- [DETALLES DEL PROBLEMA]: Devuelve todas estas líneas como una lista JSON de cadenas, una cadena por línea, y omite las líneas en blanco.

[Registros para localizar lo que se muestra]
────────────────
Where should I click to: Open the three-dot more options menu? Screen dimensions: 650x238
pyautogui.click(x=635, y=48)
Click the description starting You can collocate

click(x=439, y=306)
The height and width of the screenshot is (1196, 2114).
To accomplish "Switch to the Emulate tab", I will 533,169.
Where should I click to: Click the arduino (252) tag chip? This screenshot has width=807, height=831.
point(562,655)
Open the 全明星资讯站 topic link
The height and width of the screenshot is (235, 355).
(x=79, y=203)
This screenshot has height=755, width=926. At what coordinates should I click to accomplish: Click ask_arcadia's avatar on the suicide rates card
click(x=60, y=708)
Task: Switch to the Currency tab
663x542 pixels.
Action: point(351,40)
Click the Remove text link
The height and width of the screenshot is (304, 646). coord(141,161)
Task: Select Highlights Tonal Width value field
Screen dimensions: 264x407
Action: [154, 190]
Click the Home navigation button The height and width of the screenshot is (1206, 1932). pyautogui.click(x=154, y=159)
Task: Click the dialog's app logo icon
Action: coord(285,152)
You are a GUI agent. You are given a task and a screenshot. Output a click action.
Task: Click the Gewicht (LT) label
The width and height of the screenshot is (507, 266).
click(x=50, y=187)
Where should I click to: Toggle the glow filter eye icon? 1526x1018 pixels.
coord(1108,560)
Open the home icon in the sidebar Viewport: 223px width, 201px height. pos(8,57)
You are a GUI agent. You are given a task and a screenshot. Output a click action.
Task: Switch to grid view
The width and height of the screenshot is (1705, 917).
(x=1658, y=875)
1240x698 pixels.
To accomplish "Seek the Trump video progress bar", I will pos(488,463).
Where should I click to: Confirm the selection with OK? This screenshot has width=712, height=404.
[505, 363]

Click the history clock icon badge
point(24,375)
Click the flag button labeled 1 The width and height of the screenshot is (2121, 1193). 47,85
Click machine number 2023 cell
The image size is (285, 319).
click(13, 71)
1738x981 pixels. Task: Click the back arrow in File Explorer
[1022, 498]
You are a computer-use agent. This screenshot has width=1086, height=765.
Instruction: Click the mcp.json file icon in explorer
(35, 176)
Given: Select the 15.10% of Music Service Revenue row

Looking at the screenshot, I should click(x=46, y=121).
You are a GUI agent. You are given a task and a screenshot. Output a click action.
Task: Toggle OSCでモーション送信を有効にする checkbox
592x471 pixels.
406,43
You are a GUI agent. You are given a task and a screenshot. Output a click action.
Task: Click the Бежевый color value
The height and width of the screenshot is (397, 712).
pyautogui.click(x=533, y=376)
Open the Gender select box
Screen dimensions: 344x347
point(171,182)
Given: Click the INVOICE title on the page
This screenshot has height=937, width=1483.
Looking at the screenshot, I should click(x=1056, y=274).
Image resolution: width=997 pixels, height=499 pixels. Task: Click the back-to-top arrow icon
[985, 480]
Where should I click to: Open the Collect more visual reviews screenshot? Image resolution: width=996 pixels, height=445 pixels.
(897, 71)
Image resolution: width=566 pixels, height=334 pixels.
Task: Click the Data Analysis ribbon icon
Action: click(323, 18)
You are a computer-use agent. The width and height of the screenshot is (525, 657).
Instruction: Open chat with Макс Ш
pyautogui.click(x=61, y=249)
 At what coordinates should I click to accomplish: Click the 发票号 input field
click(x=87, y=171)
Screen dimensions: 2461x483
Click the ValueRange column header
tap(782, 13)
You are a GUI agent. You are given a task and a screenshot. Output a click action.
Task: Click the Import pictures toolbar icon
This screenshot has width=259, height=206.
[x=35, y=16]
────────────────
- [RESPUESTA]:
[
  "Where should I click to: Open the three-dot more options menu? Screen dimensions: 650x238",
  "pyautogui.click(x=635, y=48)",
  "Click the description starting You can collocate",
  "click(x=439, y=306)",
  "The height and width of the screenshot is (1196, 2114).",
  "To accomplish \"Switch to the Emulate tab\", I will 533,169.",
  "Where should I click to: Click the arduino (252) tag chip? This screenshot has width=807, height=831.",
  "point(562,655)",
  "Open the 全明星资讯站 topic link",
  "The height and width of the screenshot is (235, 355).",
  "(x=79, y=203)",
  "This screenshot has height=755, width=926. At what coordinates should I click to accomplish: Click ask_arcadia's avatar on the suicide rates card",
  "click(x=60, y=708)",
  "Task: Switch to the Currency tab",
  "663x542 pixels.",
  "Action: point(351,40)",
  "Click the Remove text link",
  "The height and width of the screenshot is (304, 646). coord(141,161)",
  "Task: Select Highlights Tonal Width value field",
  "Screen dimensions: 264x407",
  "Action: [154, 190]",
  "Click the Home navigation button The height and width of the screenshot is (1206, 1932). pyautogui.click(x=154, y=159)",
  "Task: Click the dialog's app logo icon",
  "Action: coord(285,152)",
  "You are a GUI agent. You are given a task and a screenshot. Output a click action.",
  "Task: Click the Gewicht (LT) label",
  "The width and height of the screenshot is (507, 266).",
  "click(x=50, y=187)",
  "Where should I click to: Toggle the glow filter eye icon? 1526x1018 pixels.",
  "coord(1108,560)",
  "Open the home icon in the sidebar Viewport: 223px width, 201px height. pos(8,57)",
  "You are a GUI agent. You are given a task and a screenshot. Output a click action.",
  "Task: Switch to grid view",
  "The width and height of the screenshot is (1705, 917).",
  "(x=1658, y=875)",
  "1240x698 pixels.",
  "To accomplish \"Seek the Trump video progress bar\", I will pos(488,463).",
  "Where should I click to: Confirm the selection with OK? This screenshot has width=712, height=404.",
  "[505, 363]",
  "Click the history clock icon badge",
  "point(24,375)",
  "Click the flag button labeled 1 The width and height of the screenshot is (2121, 1193). 47,85",
  "Click machine number 2023 cell",
  "The image size is (285, 319).",
  "click(13, 71)",
  "1738x981 pixels. Task: Click the back arrow in File Explorer",
  "[1022, 498]",
  "You are a computer-use agent. This screenshot has width=1086, height=765.",
  "Instruction: Click the mcp.json file icon in explorer",
  "(35, 176)",
  "Given: Select the 15.10% of Music Service Revenue row",
  "Looking at the screenshot, I should click(x=46, y=121).",
  "You are a GUI agent. You are given a task and a screenshot. Output a click action.",
  "Task: Toggle OSCでモーション送信を有効にする checkbox",
  "592x471 pixels.",
  "406,43",
  "You are a GUI agent. You are given a task and a screenshot. Output a click action.",
  "Task: Click the Бежевый color value",
  "The height and width of the screenshot is (397, 712).",
  "pyautogui.click(x=533, y=376)",
  "Open the Gender select box",
  "Screen dimensions: 344x347",
  "point(171,182)",
  "Given: Click the INVOICE title on the page",
  "This screenshot has height=937, width=1483.",
  "Looking at the screenshot, I should click(x=1056, y=274).",
  "Image resolution: width=997 pixels, height=499 pixels. Task: Click the back-to-top arrow icon",
  "[985, 480]",
  "Where should I click to: Open the Collect more visual reviews screenshot? Image resolution: width=996 pixels, height=445 pixels.",
  "(897, 71)",
  "Image resolution: width=566 pixels, height=334 pixels.",
  "Task: Click the Data Analysis ribbon icon",
  "Action: click(323, 18)",
  "You are a computer-use agent. The width and height of the screenshot is (525, 657).",
  "Instruction: Open chat with Макс Ш",
  "pyautogui.click(x=61, y=249)",
  " At what coordinates should I click to accomplish: Click the 发票号 input field",
  "click(x=87, y=171)",
  "Screen dimensions: 2461x483",
  "Click the ValueRange column header",
  "tap(782, 13)",
  "You are a GUI agent. You are given a task and a screenshot. Output a click action.",
  "Task: Click the Import pictures toolbar icon",
  "This screenshot has width=259, height=206.",
  "[x=35, y=16]"
]